INSTRUCTION -
Retype the following lines without any changes.

━━ DATA FOR PROCESSING ━━

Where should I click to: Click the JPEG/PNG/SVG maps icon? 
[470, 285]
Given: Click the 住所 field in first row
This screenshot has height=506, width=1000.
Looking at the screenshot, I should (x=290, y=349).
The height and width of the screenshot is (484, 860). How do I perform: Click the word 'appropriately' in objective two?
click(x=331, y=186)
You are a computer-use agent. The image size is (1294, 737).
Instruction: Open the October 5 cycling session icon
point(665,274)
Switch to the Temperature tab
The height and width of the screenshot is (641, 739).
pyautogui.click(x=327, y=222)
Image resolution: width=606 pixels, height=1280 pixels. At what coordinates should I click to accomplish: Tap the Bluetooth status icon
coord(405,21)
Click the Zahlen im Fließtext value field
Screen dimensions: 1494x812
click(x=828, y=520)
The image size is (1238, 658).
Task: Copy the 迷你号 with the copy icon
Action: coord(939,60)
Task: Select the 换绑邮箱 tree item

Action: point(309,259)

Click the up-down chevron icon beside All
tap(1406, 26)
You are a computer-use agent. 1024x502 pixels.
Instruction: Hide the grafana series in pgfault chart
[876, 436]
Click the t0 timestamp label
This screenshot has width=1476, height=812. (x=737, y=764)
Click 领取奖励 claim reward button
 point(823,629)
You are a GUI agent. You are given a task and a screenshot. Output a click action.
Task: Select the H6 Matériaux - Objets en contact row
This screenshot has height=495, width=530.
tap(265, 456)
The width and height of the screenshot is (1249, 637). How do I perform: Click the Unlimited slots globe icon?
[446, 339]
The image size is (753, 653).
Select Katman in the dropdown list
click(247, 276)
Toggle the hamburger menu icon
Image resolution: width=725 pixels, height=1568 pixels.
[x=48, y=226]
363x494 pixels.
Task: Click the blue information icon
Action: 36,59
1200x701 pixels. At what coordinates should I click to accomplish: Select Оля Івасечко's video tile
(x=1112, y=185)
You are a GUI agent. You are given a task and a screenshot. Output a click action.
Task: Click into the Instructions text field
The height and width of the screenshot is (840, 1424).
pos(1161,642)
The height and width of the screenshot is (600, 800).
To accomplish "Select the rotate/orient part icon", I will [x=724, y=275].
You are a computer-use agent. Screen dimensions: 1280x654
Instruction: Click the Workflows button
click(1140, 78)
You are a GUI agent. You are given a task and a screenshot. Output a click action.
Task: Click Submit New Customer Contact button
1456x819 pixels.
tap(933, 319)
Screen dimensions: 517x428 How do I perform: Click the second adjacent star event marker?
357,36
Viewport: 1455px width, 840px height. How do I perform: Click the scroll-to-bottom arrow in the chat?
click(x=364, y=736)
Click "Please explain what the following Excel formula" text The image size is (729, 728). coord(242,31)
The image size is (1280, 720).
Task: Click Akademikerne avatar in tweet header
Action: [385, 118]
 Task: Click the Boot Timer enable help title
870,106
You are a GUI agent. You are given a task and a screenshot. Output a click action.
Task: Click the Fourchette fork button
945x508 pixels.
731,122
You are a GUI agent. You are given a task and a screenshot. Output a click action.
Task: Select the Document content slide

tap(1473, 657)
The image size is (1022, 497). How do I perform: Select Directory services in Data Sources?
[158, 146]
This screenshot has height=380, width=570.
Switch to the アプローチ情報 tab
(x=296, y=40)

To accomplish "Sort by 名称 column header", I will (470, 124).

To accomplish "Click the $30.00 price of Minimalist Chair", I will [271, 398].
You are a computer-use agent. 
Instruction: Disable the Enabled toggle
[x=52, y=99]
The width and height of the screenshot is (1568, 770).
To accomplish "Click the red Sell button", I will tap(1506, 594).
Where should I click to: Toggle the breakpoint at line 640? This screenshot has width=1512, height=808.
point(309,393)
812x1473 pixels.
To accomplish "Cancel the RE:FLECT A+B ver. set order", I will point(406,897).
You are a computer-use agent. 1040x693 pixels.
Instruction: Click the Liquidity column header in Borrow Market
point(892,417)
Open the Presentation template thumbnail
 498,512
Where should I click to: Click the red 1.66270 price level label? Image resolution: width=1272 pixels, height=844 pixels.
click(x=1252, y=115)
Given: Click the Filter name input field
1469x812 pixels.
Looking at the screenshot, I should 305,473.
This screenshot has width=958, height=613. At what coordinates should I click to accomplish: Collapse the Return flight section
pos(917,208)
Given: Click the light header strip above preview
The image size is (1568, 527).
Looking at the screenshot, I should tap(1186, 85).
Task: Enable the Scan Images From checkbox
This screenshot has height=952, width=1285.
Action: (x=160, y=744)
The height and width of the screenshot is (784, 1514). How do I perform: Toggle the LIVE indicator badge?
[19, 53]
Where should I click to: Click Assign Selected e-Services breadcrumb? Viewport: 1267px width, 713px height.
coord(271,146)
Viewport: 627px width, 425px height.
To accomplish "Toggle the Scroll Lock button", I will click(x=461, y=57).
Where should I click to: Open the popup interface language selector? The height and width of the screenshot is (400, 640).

━━━

RESULT BELOW -
Where should I click to: Click the JPEG/PNG/SVG maps icon? 
[470, 285]
Given: Click the 住所 field in first row
This screenshot has height=506, width=1000.
Looking at the screenshot, I should (x=290, y=349).
The height and width of the screenshot is (484, 860). How do I perform: Click the word 'appropriately' in objective two?
click(x=331, y=186)
You are a computer-use agent. The image size is (1294, 737).
Instruction: Open the October 5 cycling session icon
point(665,274)
Switch to the Temperature tab
The height and width of the screenshot is (641, 739).
pyautogui.click(x=327, y=222)
Image resolution: width=606 pixels, height=1280 pixels. At what coordinates should I click to accomplish: Tap the Bluetooth status icon
coord(405,21)
Click the Zahlen im Fließtext value field
Screen dimensions: 1494x812
click(x=828, y=520)
The image size is (1238, 658).
Task: Copy the 迷你号 with the copy icon
Action: coord(939,60)
Task: Select the 换绑邮箱 tree item

Action: point(309,259)

Click the up-down chevron icon beside All
tap(1406, 26)
You are a computer-use agent. 1024x502 pixels.
Instruction: Hide the grafana series in pgfault chart
[876, 436]
Click the t0 timestamp label
This screenshot has width=1476, height=812. (x=737, y=764)
Click 领取奖励 claim reward button
 point(823,629)
You are a GUI agent. You are given a task and a screenshot. Output a click action.
Task: Select the H6 Matériaux - Objets en contact row
This screenshot has height=495, width=530.
tap(265, 456)
The width and height of the screenshot is (1249, 637). How do I perform: Click the Unlimited slots globe icon?
[446, 339]
The image size is (753, 653).
Select Katman in the dropdown list
click(247, 276)
Toggle the hamburger menu icon
Image resolution: width=725 pixels, height=1568 pixels.
[x=48, y=226]
363x494 pixels.
Task: Click the blue information icon
Action: 36,59
1200x701 pixels. At what coordinates should I click to accomplish: Select Оля Івасечко's video tile
(x=1112, y=185)
You are a GUI agent. You are given a task and a screenshot. Output a click action.
Task: Click into the Instructions text field
The height and width of the screenshot is (840, 1424).
pos(1161,642)
The height and width of the screenshot is (600, 800).
To accomplish "Select the rotate/orient part icon", I will [x=724, y=275].
You are a computer-use agent. Screen dimensions: 1280x654
Instruction: Click the Workflows button
click(1140, 78)
You are a GUI agent. You are given a task and a screenshot. Output a click action.
Task: Click Submit New Customer Contact button
1456x819 pixels.
tap(933, 319)
Screen dimensions: 517x428 How do I perform: Click the second adjacent star event marker?
357,36
Viewport: 1455px width, 840px height. How do I perform: Click the scroll-to-bottom arrow in the chat?
click(x=364, y=736)
Click "Please explain what the following Excel formula" text The image size is (729, 728). coord(242,31)
The image size is (1280, 720).
Task: Click Akademikerne avatar in tweet header
Action: [385, 118]
 Task: Click the Boot Timer enable help title
870,106
You are a GUI agent. You are given a task and a screenshot. Output a click action.
Task: Click the Fourchette fork button
945x508 pixels.
731,122
You are a GUI agent. You are given a task and a screenshot. Output a click action.
Task: Select the Document content slide

tap(1473, 657)
The image size is (1022, 497). How do I perform: Select Directory services in Data Sources?
[158, 146]
This screenshot has height=380, width=570.
Switch to the アプローチ情報 tab
(x=296, y=40)

To accomplish "Sort by 名称 column header", I will (470, 124).

To accomplish "Click the $30.00 price of Minimalist Chair", I will [271, 398].
You are a computer-use agent. 
Instruction: Disable the Enabled toggle
[x=52, y=99]
The width and height of the screenshot is (1568, 770).
To accomplish "Click the red Sell button", I will tap(1506, 594).
Where should I click to: Toggle the breakpoint at line 640? This screenshot has width=1512, height=808.
point(309,393)
812x1473 pixels.
To accomplish "Cancel the RE:FLECT A+B ver. set order", I will point(406,897).
You are a computer-use agent. 1040x693 pixels.
Instruction: Click the Liquidity column header in Borrow Market
point(892,417)
Open the Presentation template thumbnail
 498,512
Where should I click to: Click the red 1.66270 price level label? Image resolution: width=1272 pixels, height=844 pixels.
click(x=1252, y=115)
Given: Click the Filter name input field
1469x812 pixels.
Looking at the screenshot, I should 305,473.
This screenshot has width=958, height=613. At what coordinates should I click to accomplish: Collapse the Return flight section
pos(917,208)
Given: Click the light header strip above preview
The image size is (1568, 527).
Looking at the screenshot, I should tap(1186, 85).
Task: Enable the Scan Images From checkbox
This screenshot has height=952, width=1285.
Action: (x=160, y=744)
The height and width of the screenshot is (784, 1514). How do I perform: Toggle the LIVE indicator badge?
[19, 53]
Where should I click to: Click Assign Selected e-Services breadcrumb? Viewport: 1267px width, 713px height.
coord(271,146)
Viewport: 627px width, 425px height.
To accomplish "Toggle the Scroll Lock button", I will click(x=461, y=57).
Where should I click to: Open the popup interface language selector? The height and width of the screenshot is (400, 640).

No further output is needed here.